(Entries taken from a collection)
=== Begin Enclosure ===
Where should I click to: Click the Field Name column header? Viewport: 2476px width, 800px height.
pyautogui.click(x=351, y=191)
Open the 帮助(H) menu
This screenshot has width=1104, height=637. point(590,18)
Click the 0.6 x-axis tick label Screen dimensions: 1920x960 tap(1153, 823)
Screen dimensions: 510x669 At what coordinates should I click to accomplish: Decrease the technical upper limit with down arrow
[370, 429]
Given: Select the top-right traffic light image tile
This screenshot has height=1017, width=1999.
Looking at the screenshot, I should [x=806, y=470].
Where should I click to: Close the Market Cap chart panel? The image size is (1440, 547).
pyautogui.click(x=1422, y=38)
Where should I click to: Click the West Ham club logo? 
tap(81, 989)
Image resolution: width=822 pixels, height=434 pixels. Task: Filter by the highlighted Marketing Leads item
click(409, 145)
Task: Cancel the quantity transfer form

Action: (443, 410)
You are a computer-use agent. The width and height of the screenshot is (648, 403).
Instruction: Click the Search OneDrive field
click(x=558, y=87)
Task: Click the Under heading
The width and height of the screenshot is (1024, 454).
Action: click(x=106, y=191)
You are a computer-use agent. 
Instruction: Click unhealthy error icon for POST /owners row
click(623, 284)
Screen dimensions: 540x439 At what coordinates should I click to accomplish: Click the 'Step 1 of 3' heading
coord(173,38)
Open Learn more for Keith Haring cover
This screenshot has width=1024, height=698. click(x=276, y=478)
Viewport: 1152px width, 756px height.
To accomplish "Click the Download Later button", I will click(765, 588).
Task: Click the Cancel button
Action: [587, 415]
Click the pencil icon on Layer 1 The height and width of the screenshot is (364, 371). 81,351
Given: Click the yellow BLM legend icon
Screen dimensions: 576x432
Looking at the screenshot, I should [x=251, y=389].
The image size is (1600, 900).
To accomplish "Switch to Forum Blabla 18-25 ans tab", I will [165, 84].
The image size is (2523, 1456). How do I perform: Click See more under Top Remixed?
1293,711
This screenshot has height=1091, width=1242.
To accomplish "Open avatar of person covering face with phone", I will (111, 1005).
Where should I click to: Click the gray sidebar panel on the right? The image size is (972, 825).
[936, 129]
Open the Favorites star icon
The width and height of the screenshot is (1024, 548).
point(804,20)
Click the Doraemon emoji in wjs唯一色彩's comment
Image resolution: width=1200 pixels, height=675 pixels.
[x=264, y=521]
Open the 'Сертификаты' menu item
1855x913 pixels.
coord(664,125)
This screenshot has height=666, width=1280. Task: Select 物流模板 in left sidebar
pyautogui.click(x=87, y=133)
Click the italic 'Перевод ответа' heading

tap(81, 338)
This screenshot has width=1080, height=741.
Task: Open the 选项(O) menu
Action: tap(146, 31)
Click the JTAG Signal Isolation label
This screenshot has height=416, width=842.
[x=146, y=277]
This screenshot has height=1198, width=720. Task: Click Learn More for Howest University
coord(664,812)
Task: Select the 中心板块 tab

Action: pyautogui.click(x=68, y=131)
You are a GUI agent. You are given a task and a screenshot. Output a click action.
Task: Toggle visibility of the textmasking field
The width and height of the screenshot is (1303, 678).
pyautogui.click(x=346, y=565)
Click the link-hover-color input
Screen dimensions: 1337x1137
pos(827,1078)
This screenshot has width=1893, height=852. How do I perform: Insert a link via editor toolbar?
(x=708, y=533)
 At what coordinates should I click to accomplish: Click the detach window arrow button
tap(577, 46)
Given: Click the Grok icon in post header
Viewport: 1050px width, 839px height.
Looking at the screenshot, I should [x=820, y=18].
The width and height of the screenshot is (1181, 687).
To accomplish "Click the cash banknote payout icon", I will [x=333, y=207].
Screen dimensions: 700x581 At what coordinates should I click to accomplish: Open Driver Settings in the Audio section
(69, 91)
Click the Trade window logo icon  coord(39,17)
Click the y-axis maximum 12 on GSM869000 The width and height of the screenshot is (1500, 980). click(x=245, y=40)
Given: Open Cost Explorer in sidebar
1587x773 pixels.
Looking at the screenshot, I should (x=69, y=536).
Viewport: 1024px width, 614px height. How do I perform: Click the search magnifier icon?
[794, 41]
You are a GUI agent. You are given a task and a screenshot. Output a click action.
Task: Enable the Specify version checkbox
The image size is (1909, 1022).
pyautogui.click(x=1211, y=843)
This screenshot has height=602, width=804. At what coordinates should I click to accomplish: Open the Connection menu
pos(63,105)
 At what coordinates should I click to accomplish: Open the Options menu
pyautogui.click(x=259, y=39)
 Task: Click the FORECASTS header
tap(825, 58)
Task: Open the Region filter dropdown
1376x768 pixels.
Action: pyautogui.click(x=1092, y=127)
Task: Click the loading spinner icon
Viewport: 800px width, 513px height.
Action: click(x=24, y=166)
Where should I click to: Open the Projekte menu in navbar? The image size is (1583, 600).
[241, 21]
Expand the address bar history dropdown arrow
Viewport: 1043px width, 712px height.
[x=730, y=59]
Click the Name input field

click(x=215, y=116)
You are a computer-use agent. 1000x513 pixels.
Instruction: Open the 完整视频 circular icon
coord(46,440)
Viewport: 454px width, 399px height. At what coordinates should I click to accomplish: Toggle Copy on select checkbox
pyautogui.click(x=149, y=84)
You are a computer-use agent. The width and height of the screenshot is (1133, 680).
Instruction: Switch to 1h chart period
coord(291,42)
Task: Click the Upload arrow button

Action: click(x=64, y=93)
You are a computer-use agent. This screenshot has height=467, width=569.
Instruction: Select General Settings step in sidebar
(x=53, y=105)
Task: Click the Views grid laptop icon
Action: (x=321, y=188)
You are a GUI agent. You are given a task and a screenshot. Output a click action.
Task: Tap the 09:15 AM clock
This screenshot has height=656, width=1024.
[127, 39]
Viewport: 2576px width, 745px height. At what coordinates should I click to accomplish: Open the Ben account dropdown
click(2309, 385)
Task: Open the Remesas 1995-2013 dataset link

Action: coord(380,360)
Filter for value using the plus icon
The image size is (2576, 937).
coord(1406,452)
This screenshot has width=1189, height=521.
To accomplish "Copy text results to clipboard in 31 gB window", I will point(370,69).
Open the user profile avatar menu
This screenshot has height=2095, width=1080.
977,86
=== End Enclosure ===
* _YOUR OBJECTIVE_: Search the entries for "label" and copy each matching line.

* _WRITTEN ANSWER_:
Click the 0.6 x-axis tick label Screen dimensions: 1920x960 tap(1153, 823)
Click the JTAG Signal Isolation label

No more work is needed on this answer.